Notre Dame was making its fifth Cotton Bowl appearance. The Fighting Irish won three of those four, including a 38-10 defeating Texas A&M's archrival, the Texas Longhorns, in the 1978 Cotton Bowl Classic to win the 1977 national championship. In its 1979 Cotton Bowl appearance prior to this one, Joe Montana overcame hypothermia and a 34-12 Houston Cougars lead to win 35-34 with a touchdown on the game's final play.

==Game summary==
Source:

The game commenced with a notable performance by Brown, who returned the opening kickoff for 37 yards, aiding Notre Dame in securing an early lead as quarterback Terry Andrysiak connected with his All-America receiver for a 17-yard scoring pass. Although the A&M responded with Scott Slater's 26-yard field goal at the end of the first quarter, Notre Dame remained in control. Following the kickoff, the Irish embarked on a 51-yard drive that resulted in Ted Gradel's 36-yard field goal, extending their advantage to 10-3.

Notre Dame continued their offensive momentum four minutes later, skillfully advancing from their own 20-yard line. Andrysiak and Brown orchestrated a swift progression, positioning the Irish for a potential score. On second down from the A&M 18-yard line, Andrysiak sought tight end Andy Heck, but A&M's Alex Morris intercepted the pass in the end zone, a pivotal play that shifted the game's dynamics.

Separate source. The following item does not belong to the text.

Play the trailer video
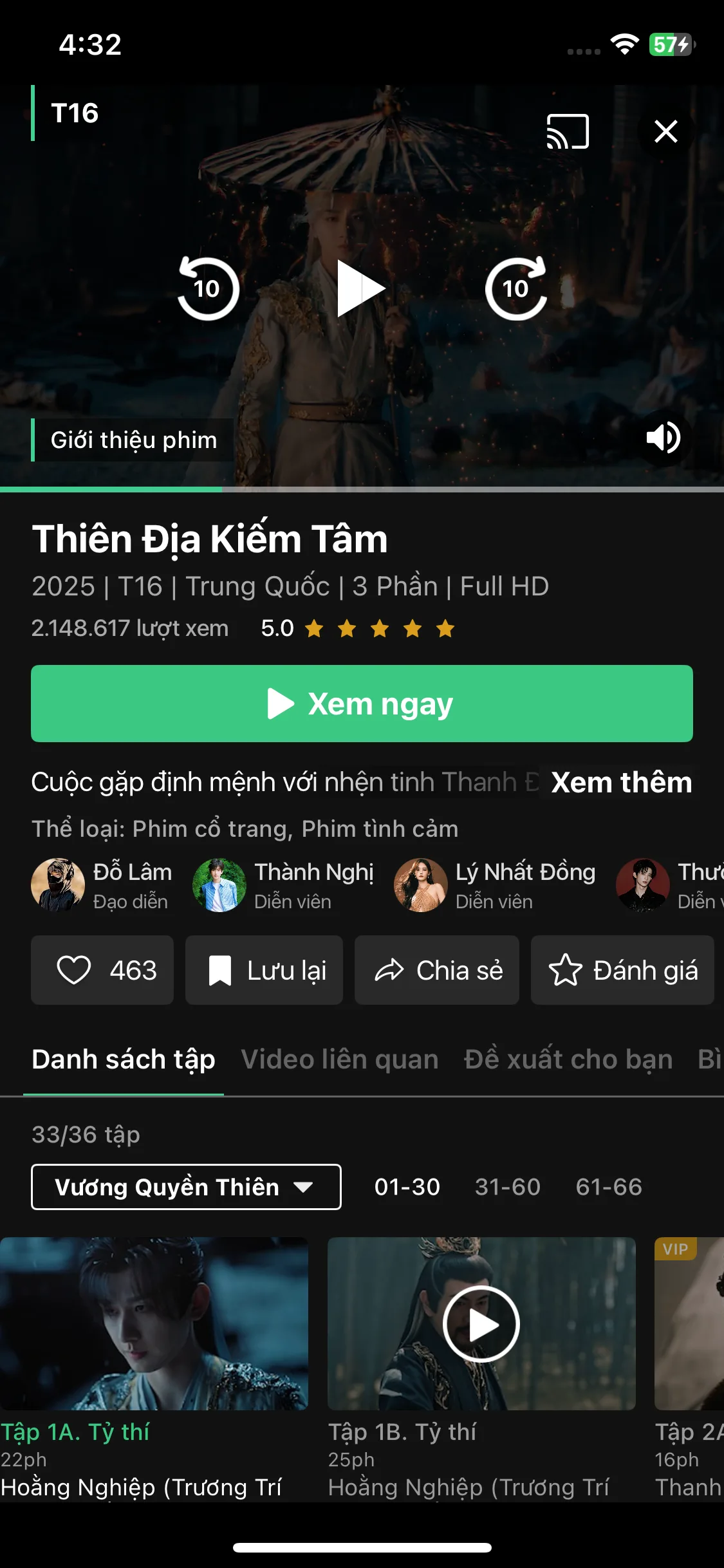Image resolution: width=724 pixels, height=1568 pixels. (360, 289)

Seizing the opportunity, the Aggies launched a relentless assault on the Notre Dame defense, effortlessly traversing 80 yards in a mere six plays to level the score. Freshman running back Darren Lewis, in a surprising turn, executed a 24-yard pass to Tony Thompson for a touchdown. Notre Dame's fortunes worsened when they promptly fumbled the ball to the Aggies, which Tony Jones recovered at the Notre Dame 21-yard line. Four plays later, freshman running back Larry Horton rushed for a two-yard touchdown, supplemented by a successful two-point conversion, propelling the Aggies to an 18-10 halftime lead. Texas A&M maintained their momentum in the second half, with quarterback Bucky Richardson, another talented freshman, securing two additional touchdowns and Slater contributing another successful field goal.

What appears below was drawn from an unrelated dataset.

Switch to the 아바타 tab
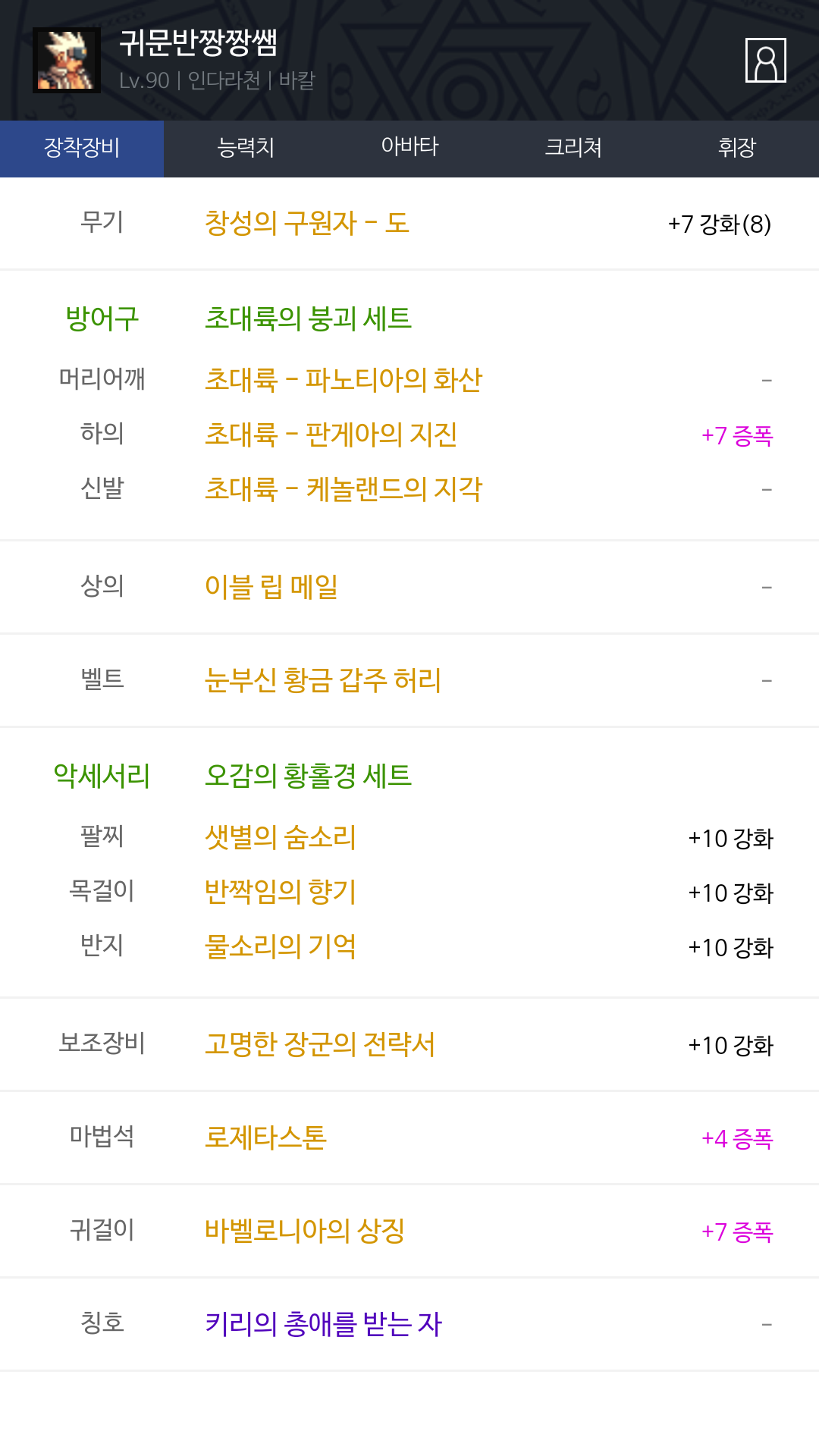Viewport: 819px width, 1456px height. pos(410,148)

Inspired by the offense, the Aggie defenders began to dominate, creating turnovers that led to four of A&M's six scores. The A&M "Wrecking Crew," featuring linebackers Adam Bob, Aaron Wallace, Dana Batiste, and John Roper, alongside noseguard Sammy O'Brient, stifled the Notre Dame attack. Despite Brown's impressive six catches for 105 yards within the initial 22 minutes, he was subsequently neutralized and failed to make any further receptions after Morris' pivotal interception. In the fourth quarter, Brown was ejected from the game for a personal foul of unsportsmanlike conduct after tackling an Aggie player for taking his towel. It was a decisive victory for A&M, 35-10.

==Aftermath==
Notre Dame would win the national championship in the Fiesta Bowl a year later, sans Brown, who was drafted by the Oakland Raiders.

A&M was put under probation by the NCAA for a period of two years due to violations and thus could not participate in a bowl game for the 1988 NCAA Division I-A football season. Coach Jackie Sherill left the program after the 1988 season. He was succeeded by R. C. Slocum, who led the team to four subsequent Cotton Bowl appearances, all of which they lost, two of which (the 1993 Cotton Bowl and the 1994 Cotton Bowl) were to Notre Dame. Following multiple coaching changes and two additional Cotton Bowl defeats against future Southeastern Conference rivals, with the assistance of 2012 Heisman Trophy winner Johnny Manziel, A&M eventually emerged triumphant in the 2013 Cotton Bowl .

Notre Dame returned to the Cotton Bowl for a 2018 College Football Playoff semifinal, losing to eventual national champion Clemson 30-3.